11/23/2013 04:37 EST | Updated 01/25/2014 04:01 EST

The Sad Loss of the Walji Family

It is with great sadness that I find myself writing an article regarding the death of the Walji family from London, Ont. For those who are unfamiliar with this case, the Walji family were all found dead in their apartment on Oct. 31, victims of an apparent murder-suicide. Their tragic deaths have left the community heartbroken and asking difficult questions. The police continue their investigation and I hope that friends and family will soon have some answers.

We may never know the whole truth about the factors which led to this tragedy. Nonetheless it is clear to me that our immigration system is in need of a significant set of reforms. Immigration is a complex process and the specifics of this case are not public. I have spoken with the Minister of Citizenship and Immigration about this tragic case and voiced my concerns about the family's situation. As in all immigration cases, the details of the case remain confidential, as they should. Any information about the family's situation will remain undisclosed due to their tragic deaths and to respect their privacy.

It is difficult to speak about such a tragedy when the facts are unknown; it is all too easy to point fingers and look for someone to blame. Assigning blame will not bring this family back, but staying quiet and not learning from this sad case will only add to the tragedy. We can look at the facts we have and learn important lessons about what families face seeking permanent residency in Canada.
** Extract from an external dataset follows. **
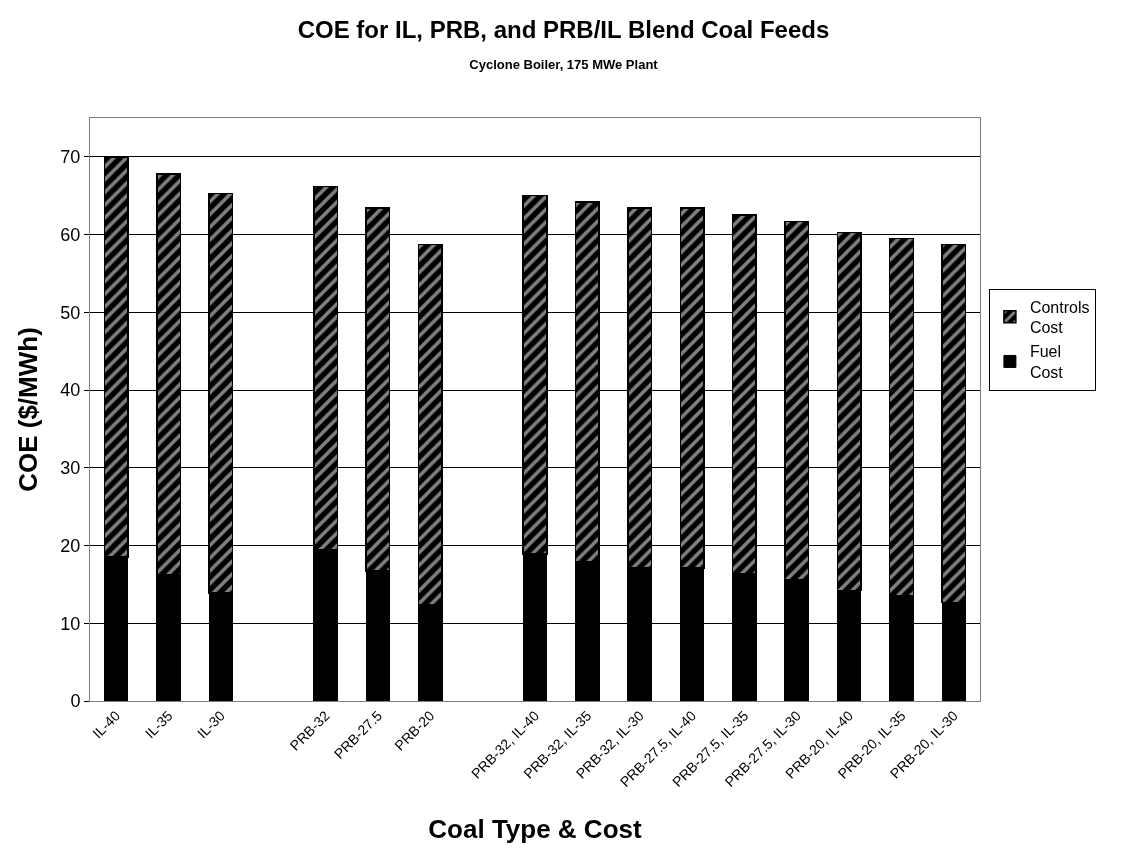  What do you see at coordinates (1046, 362) in the screenshot?
I see `legend-label: Fuel Cost` at bounding box center [1046, 362].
I think it is important for everyone to understand that the Walji family were hard working members of the community. They lived in Canada for 15 years, and sought permanent residency. They worked, paid taxes, volunteered in the community, giving back many times over for the opportunity they thought that Canada was giving them. This included their daughter Qyzra, who despite her physical challenges had successfully graduated from high school and volunteered time in the community when she was able to do so. Those who knew the family pointed out that Qyzra's parents assumed the cost of her care. As many of us with a disabled child or other family member would understand, she was not a burden. She was simply loved.

What I and other New Democrats are continuing to advocate for is a system which is faster, and fairer. Recent cuts to public service jobs have reduced staffing levels and increased workloads across most federal departments, including Citizenship and Immigration Canada. We need to ensure that the department of Citizenship and Immigration is properly staffed and resourced in order to reach decisions on applications in a fair and timely manner. We believe the system should not leave people in limbo for years waiting for a decision on an application.

This terrible tragedy has shown us that we need to discuss and reform our immigration system in the House of Commons, not to lay blame, but to prevent tragedies like this from ever happening again.

Compassion was always our strength. We need to rekindle that in our public policies.